Les règlements de comptes entre gangs de rue ont fait exploser le nombre de meurtres au pays depuis deux ans. C’est le contraire au Québec, où les gangs autrefois ennemis sont devenus d’improbables partenaires d’affaires.
«C’est tellement rare qu’on parle des gangs de rue que c’est un peu comme s’ils n’existaient plus ! » mentionne René-André Brisebois, qui donne le cours « Phénomène des gangs », à l’Université de Montréal.
Suivant l’adage « l’union fait la force », les premiers gangs de rue étaient apparus il y a plus de 30 ans à Montréal « en réaction à de la discrimination ou du racisme », avant de se lancer dans le crime, d’après ce criminologue.
En 2012, les bandes longtemps rivales ont poussé le dicton plus loin.
Sous la férule de Gregory Woolley, seul gangster noir à avoir été admis dans la famille des Hells Angels, ils se sont laissé convaincre de s’unir au sein d’une alliance économique avec les motards et les factions mafieuses.
«Ils ont compris qu’il y avait de la place pour tout le monde [sur le marché criminel] et qu’ils pouvaient faire plus d’argent par des associations d’affaires. Ce n’est plus une question de respecter des couleurs, mais plutôt de maximiser les profits », a expliqué le commandant David Bertrand, de la Division du crime organisé à la police de Montréal (SPVM).
En 2017 et en 2018, sur un total de 15 meurtres attribuables au crime organisé à Montréal, le commandant Bertrand a confirmé au Journal qu’aucun n’est relié aux gangs de rue.

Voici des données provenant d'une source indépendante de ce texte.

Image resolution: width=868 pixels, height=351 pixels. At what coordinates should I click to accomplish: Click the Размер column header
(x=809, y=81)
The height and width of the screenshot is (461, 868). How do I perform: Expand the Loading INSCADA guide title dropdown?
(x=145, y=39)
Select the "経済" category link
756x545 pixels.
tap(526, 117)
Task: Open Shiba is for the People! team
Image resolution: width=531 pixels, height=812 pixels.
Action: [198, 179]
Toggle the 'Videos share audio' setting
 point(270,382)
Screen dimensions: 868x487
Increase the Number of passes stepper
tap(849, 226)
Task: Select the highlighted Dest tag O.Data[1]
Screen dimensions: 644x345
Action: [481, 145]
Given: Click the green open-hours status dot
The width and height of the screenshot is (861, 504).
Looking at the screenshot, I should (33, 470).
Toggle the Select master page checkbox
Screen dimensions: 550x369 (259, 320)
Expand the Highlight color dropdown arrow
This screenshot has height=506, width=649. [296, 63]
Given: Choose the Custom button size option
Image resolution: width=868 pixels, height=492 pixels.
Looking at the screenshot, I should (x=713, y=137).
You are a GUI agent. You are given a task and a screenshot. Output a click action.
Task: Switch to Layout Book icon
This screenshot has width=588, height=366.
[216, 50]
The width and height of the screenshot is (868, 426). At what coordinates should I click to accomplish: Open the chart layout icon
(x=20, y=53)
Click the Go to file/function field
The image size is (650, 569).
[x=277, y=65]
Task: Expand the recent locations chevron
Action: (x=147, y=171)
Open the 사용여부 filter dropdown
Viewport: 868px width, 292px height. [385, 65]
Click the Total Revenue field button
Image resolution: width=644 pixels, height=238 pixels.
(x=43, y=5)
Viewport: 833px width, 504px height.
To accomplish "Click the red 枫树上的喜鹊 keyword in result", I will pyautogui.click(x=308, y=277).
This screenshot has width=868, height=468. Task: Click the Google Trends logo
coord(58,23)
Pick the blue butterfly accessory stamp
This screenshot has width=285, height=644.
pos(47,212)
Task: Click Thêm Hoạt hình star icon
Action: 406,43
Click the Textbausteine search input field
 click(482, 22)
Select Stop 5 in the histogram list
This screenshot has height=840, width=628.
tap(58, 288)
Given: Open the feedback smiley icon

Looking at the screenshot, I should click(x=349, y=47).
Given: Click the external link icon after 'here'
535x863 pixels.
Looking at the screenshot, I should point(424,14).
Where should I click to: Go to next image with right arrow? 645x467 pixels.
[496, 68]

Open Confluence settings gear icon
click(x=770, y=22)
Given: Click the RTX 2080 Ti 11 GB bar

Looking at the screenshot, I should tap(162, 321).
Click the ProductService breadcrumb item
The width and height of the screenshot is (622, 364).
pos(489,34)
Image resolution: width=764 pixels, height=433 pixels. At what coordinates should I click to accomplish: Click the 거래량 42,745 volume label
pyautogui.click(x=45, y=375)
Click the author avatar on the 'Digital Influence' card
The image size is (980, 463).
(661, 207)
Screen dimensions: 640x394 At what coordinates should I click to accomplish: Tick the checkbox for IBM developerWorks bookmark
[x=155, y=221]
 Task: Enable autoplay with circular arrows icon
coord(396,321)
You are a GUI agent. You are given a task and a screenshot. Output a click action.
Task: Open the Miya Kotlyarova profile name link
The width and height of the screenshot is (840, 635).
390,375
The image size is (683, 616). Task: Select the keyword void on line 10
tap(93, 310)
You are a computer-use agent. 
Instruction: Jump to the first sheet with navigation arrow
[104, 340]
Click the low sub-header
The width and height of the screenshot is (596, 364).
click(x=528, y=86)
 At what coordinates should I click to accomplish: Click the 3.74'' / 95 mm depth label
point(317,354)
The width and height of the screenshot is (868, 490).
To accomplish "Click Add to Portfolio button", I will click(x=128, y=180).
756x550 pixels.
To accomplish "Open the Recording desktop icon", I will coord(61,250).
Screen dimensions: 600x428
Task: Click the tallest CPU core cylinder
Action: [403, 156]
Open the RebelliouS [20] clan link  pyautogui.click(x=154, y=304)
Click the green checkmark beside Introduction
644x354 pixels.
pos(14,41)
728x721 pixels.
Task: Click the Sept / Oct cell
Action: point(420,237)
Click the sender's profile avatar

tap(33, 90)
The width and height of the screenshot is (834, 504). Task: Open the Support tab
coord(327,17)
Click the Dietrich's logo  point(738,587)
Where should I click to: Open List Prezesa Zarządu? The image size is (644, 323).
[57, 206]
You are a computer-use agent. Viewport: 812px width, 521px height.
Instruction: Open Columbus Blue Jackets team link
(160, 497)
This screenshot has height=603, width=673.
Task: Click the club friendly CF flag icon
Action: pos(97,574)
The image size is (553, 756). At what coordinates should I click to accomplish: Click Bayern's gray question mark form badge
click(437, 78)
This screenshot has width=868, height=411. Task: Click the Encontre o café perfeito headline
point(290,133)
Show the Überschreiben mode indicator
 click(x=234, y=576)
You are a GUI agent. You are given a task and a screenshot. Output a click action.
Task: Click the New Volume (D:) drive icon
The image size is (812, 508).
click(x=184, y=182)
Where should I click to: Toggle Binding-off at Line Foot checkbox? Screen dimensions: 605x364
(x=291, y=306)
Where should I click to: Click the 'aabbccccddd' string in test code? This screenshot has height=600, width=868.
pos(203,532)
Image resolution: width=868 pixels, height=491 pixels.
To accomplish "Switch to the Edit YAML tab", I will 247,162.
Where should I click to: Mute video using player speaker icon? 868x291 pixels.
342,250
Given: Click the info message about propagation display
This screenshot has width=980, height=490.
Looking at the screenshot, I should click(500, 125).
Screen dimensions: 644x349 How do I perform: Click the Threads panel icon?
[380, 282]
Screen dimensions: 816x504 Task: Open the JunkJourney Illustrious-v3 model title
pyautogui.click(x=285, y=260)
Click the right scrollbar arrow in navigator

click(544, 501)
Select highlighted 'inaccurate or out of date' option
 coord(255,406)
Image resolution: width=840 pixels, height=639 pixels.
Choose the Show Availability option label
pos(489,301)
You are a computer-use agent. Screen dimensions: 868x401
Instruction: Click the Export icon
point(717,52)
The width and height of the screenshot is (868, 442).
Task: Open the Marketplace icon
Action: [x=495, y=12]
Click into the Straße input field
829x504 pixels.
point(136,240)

«Ils ont appris à faire de la business ensemble, souvent dans des créneaux lucratifs comme le proxénétisme et la fraude, où les enquêtes policières sont difficiles à mener. Ils sont moins visibles qu’avant et attirent moins de chaleur policière », a précisé René-André Brisebois.
Il n’existerait pas d’alliance criminelle d’une telle ampleur ailleurs au Canada, selon nos informations.
La plus longue accalmie
Il y a une douzaine d’années, les Bloods (Rouges) de Montréal-Nord, les Crips (Bleus) du quartier Saint-Michel et les nombreux Posse d’origine jamaïcaine dans l’ouest de l’île de Montréal se tiraient dessus chaque semaine.
«C’était la guerre. Or, les gangs de rue sont définitivement dans la période la plus paisible que j’ai vue à Montréal », dit Harry Delva, un spécialiste des gangs et du travail de rue dans le quartier Saint-Michel depuis 30 ans.
Il n’aurait jamais cru cela possible, d’après le témoignage que M. Delva a livré devant un comité de députés à Ottawa, le 30 janvier 2007.
Pas la bonne couleur
«Arrivera-t-on à stopper tout ça ? Moi, je vous dis à l’avance que non, malheureusement », avait-il déclaré en rappelant que ces jeunes n’ayant « rien à perdre » s’affrontaient « dans les rues, autour des écoles et dans les parcs ».
Le midi du 28 octobre 2005, Patricio Astudillo, 17 ans, avait été poignardé à mort devant une école secondaire de Cartierville pour avoir affiché son allégeance « bleue » devant ses agresseurs au « bandana » rouge des Bloods.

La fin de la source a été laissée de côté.